New seminarian chapel dedicated

Bishop Carl A. Kemme prays prayers of dedication and anointing during a dedication of the St. Joseph House of Formation chapel Monday, Nov. 4.  (Advance photo)


Bishop Carl A. Kemme related the first question asked by God to those attending the St. Joseph House of Formation’s chapel dedication Monday evening, Nov. 4.

God asks Adam and Eve in Genesis 3:9, “Where are you?” the bishop said. They were hiding out of shame and guilt, Bishop Kemme explained, after eating the forbidden fruit and falling into sin.

“This is a really a powerful and deep question that reveals so much about God and about us. God, to be sure, is always in search of us, looking for us, and we, because we bear the same guilt and shame, are often hiding from him.”

God asks all of us the same question, Bishop Kemme said: “Where are you?”

Jesus asked his disciples many questions, he said, not for his benefit, but for theirs.

The bishop said two questions were contained in the Gospel readings of the day:
“Who do the people say that I am?” and “But who do you say that I am?”

The apostles answered the first question replying John the Baptist, Elijah, Jeremiah, or another of the great prophets. But Simon, responding to the second question, states: “You are the Christ, the Son of the Living God.”

Church founded on Peter

Jesus responds, Bishop Kemme said, by proclaiming that Peter is rock, “and upon this rock I will build my church and the gates of hell will not prevail against it.”

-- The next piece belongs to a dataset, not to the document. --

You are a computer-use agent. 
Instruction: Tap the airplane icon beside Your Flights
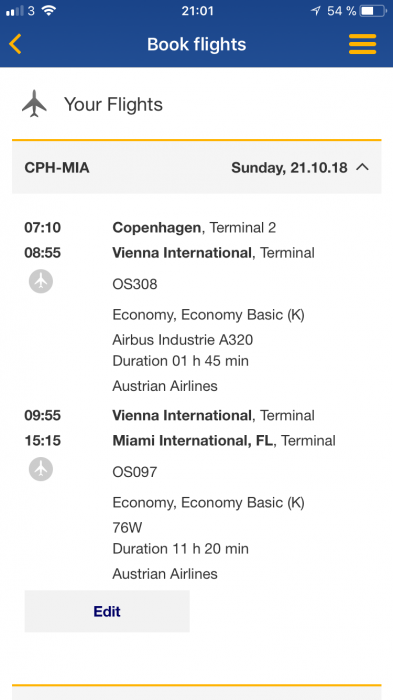[x=34, y=104]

Today the work of building the church is entrusted to us, he said, “building God’s kingdom here on earth through evangelization, discipleship, and stewardship.”

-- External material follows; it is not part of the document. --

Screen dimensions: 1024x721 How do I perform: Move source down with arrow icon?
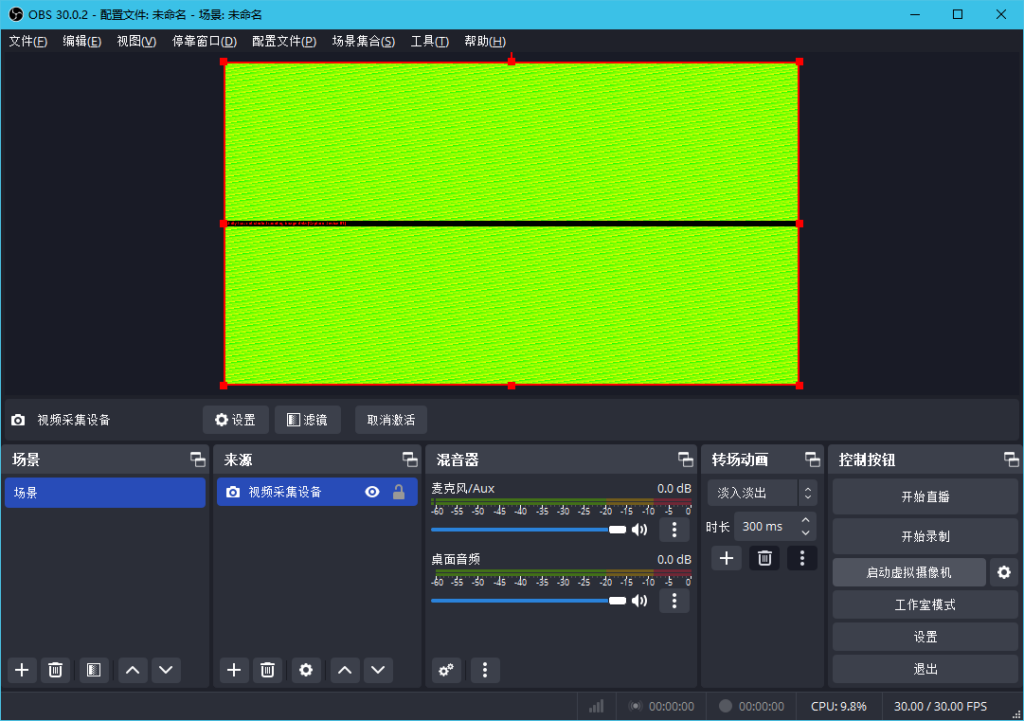tap(377, 670)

The St. Joseph House of Formation was begun two years ago as a service to the Diocese of Wichita in building up the church, he said.

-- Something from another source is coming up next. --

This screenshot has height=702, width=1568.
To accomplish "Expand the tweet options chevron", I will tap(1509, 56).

“Today we make this house into a true home, where seeds of evangelization, discipleship, and stewardship planted in your personal homes, parishes, and schools, will continue to be nurtured, and tended to as you discern a call to be priests for this diocese.”

The completion of the chapel, he said, through the generosity of our people, signifies that the men formed at the house of formation have everything they need to answer the questions posed to them by God.

“Here will be your very own consecrated space, set apart for that interior dialogue between you and God,” the bishop said. “Here these walls will echo in the silent moments of your daily routine the question: Where are you? For he searches for you, longs for you, wants to find you in his company.”

Bishop Kemme added that through the altar and the tabernacle, God will ask the seminarians the question: “Who do you say that I am?”

Like the many who have gone before us and, God willing, after us, we can say with confidence: “You are the Christ, the Eucharist, Lord, my friend.”

St. Charles Borromeo, patron of seminarians

Bishop Kemme closed his homily by talking about St. Charles Borromeo, the patron of seminarians, on whose feast day the chapel was dedicated.

“He was a model priest and bishop of his time and he ushered in a long age of renewal,” he said. “It is fitting that we dedicate this chapel today on his feast day and ask that he will intercede for us here as we imitate him and offer our lives in service to God and the church.”

Bishop Kemme said he hoped St. Charles Borromeo would inspire the men to be model seminarians and to be open to the great questions God will pose to them in their lives.

“If indeed it is God’s will and you accept it, may the words of St. Peter’s first letter ring true for you: may you come to the Lord, a living stone, chosen and precious in the sight of God and like living stones, let yourselves be built into a spiritual house to be a holy priesthood to offer spiritual sacrifices acceptable to God through Jesus Christ.”

Twenty-one men are part of the St. Joseph House of Formation.